[Challenge] Please give back all the records below line for line, with every character unchanged.

[Available data]
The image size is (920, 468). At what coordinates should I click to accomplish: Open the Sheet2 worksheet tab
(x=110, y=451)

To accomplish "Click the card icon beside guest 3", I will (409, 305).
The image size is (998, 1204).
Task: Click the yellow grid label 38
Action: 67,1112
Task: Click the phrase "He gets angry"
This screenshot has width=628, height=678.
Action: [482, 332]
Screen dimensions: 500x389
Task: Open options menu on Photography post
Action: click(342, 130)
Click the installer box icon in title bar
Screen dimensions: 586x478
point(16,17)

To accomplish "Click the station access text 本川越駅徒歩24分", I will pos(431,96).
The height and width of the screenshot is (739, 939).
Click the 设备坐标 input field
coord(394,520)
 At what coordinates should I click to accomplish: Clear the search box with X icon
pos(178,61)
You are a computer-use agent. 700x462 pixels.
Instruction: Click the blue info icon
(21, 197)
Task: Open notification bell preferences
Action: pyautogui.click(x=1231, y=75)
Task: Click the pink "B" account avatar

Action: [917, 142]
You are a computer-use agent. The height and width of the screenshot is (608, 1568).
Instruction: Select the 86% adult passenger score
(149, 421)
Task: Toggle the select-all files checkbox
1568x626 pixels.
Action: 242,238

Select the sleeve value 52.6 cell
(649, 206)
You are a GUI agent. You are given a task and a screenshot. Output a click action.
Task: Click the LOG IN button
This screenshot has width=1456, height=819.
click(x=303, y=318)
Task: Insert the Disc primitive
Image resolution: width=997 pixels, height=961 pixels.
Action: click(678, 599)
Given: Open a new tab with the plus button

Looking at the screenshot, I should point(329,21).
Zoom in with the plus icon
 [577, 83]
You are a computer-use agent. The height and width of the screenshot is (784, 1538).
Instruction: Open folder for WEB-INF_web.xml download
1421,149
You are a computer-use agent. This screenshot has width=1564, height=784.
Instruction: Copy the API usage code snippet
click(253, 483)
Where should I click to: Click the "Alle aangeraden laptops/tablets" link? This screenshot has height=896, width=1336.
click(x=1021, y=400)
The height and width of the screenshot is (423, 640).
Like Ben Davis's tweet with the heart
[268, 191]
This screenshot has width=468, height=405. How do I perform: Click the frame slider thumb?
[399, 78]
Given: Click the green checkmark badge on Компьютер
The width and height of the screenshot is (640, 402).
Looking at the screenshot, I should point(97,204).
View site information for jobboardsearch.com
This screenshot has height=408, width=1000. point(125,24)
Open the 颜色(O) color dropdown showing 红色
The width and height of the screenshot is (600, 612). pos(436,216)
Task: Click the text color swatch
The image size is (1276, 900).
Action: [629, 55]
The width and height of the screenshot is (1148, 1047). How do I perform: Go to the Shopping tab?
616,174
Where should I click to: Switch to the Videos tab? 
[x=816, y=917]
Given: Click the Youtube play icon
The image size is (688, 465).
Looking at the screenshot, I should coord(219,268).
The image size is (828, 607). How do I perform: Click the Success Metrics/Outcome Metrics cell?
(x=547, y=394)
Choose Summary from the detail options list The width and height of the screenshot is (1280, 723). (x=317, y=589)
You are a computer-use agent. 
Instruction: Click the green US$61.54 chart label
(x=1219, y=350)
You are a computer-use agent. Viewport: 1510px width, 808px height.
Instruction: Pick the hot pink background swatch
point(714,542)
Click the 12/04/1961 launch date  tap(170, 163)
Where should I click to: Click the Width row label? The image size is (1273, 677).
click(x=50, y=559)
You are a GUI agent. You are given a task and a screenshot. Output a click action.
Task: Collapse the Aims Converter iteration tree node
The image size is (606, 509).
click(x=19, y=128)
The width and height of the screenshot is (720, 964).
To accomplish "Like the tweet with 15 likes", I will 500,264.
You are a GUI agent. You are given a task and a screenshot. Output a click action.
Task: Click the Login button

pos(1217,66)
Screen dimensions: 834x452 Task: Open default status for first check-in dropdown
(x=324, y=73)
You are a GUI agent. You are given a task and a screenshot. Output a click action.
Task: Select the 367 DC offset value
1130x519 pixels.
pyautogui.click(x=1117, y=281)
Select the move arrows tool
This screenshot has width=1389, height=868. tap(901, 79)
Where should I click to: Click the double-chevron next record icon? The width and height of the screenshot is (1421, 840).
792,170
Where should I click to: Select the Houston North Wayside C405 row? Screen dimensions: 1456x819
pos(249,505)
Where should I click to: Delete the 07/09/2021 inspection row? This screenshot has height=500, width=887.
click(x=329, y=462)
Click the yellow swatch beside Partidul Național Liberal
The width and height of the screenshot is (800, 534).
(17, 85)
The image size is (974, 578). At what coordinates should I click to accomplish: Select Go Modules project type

[Expected answer]
The image size is (920, 468). At what coordinates should I click to accomplish: Open the Sheet2 worksheet tab
(x=110, y=451)

To accomplish "Click the card icon beside guest 3", I will (409, 305).
The image size is (998, 1204).
Task: Click the yellow grid label 38
Action: 67,1112
Task: Click the phrase "He gets angry"
This screenshot has width=628, height=678.
Action: [482, 332]
Screen dimensions: 500x389
Task: Open options menu on Photography post
Action: click(342, 130)
Click the installer box icon in title bar
Screen dimensions: 586x478
point(16,17)

To accomplish "Click the station access text 本川越駅徒歩24分", I will pos(431,96).
The height and width of the screenshot is (739, 939).
Click the 设备坐标 input field
coord(394,520)
 At what coordinates should I click to accomplish: Clear the search box with X icon
pos(178,61)
You are a computer-use agent. 700x462 pixels.
Instruction: Click the blue info icon
(21, 197)
Task: Open notification bell preferences
Action: pyautogui.click(x=1231, y=75)
Task: Click the pink "B" account avatar

Action: [917, 142]
You are a computer-use agent. The height and width of the screenshot is (608, 1568).
Instruction: Select the 86% adult passenger score
(149, 421)
Task: Toggle the select-all files checkbox
1568x626 pixels.
Action: 242,238

Select the sleeve value 52.6 cell
(649, 206)
You are a GUI agent. You are given a task and a screenshot. Output a click action.
Task: Click the LOG IN button
This screenshot has width=1456, height=819.
click(x=303, y=318)
Task: Insert the Disc primitive
Image resolution: width=997 pixels, height=961 pixels.
Action: click(678, 599)
Given: Open a new tab with the plus button

Looking at the screenshot, I should point(329,21).
Zoom in with the plus icon
 [577, 83]
You are a computer-use agent. The height and width of the screenshot is (784, 1538).
Instruction: Open folder for WEB-INF_web.xml download
1421,149
You are a computer-use agent. This screenshot has width=1564, height=784.
Instruction: Copy the API usage code snippet
click(253, 483)
Where should I click to: Click the "Alle aangeraden laptops/tablets" link? This screenshot has height=896, width=1336.
click(x=1021, y=400)
The height and width of the screenshot is (423, 640).
Like Ben Davis's tweet with the heart
[268, 191]
This screenshot has width=468, height=405. How do I perform: Click the frame slider thumb?
[399, 78]
Given: Click the green checkmark badge on Компьютер
The width and height of the screenshot is (640, 402).
Looking at the screenshot, I should point(97,204).
View site information for jobboardsearch.com
This screenshot has height=408, width=1000. point(125,24)
Open the 颜色(O) color dropdown showing 红色
The width and height of the screenshot is (600, 612). pos(436,216)
Task: Click the text color swatch
The image size is (1276, 900).
Action: [629, 55]
The width and height of the screenshot is (1148, 1047). How do I perform: Go to the Shopping tab?
616,174
Where should I click to: Switch to the Videos tab? 
[x=816, y=917]
Given: Click the Youtube play icon
The image size is (688, 465).
Looking at the screenshot, I should coord(219,268).
The image size is (828, 607). How do I perform: Click the Success Metrics/Outcome Metrics cell?
(x=547, y=394)
Choose Summary from the detail options list The width and height of the screenshot is (1280, 723). (x=317, y=589)
You are a computer-use agent. 
Instruction: Click the green US$61.54 chart label
(x=1219, y=350)
You are a computer-use agent. Viewport: 1510px width, 808px height.
Instruction: Pick the hot pink background swatch
point(714,542)
Click the 12/04/1961 launch date  tap(170, 163)
Where should I click to: Click the Width row label? The image size is (1273, 677).
click(x=50, y=559)
You are a GUI agent. You are given a task and a screenshot. Output a click action.
Task: Collapse the Aims Converter iteration tree node
The image size is (606, 509).
click(x=19, y=128)
The width and height of the screenshot is (720, 964).
To accomplish "Like the tweet with 15 likes", I will 500,264.
You are a GUI agent. You are given a task and a screenshot. Output a click action.
Task: Click the Login button

pos(1217,66)
Screen dimensions: 834x452 Task: Open default status for first check-in dropdown
(x=324, y=73)
You are a GUI agent. You are given a task and a screenshot. Output a click action.
Task: Select the 367 DC offset value
1130x519 pixels.
pyautogui.click(x=1117, y=281)
Select the move arrows tool
This screenshot has width=1389, height=868. tap(901, 79)
Where should I click to: Click the double-chevron next record icon? The width and height of the screenshot is (1421, 840).
792,170
Where should I click to: Select the Houston North Wayside C405 row? Screen dimensions: 1456x819
pos(249,505)
Where should I click to: Delete the 07/09/2021 inspection row? This screenshot has height=500, width=887.
click(x=329, y=462)
Click the yellow swatch beside Partidul Național Liberal
The width and height of the screenshot is (800, 534).
(17, 85)
The image size is (974, 578). At what coordinates should I click to accomplish: Select Go Modules project type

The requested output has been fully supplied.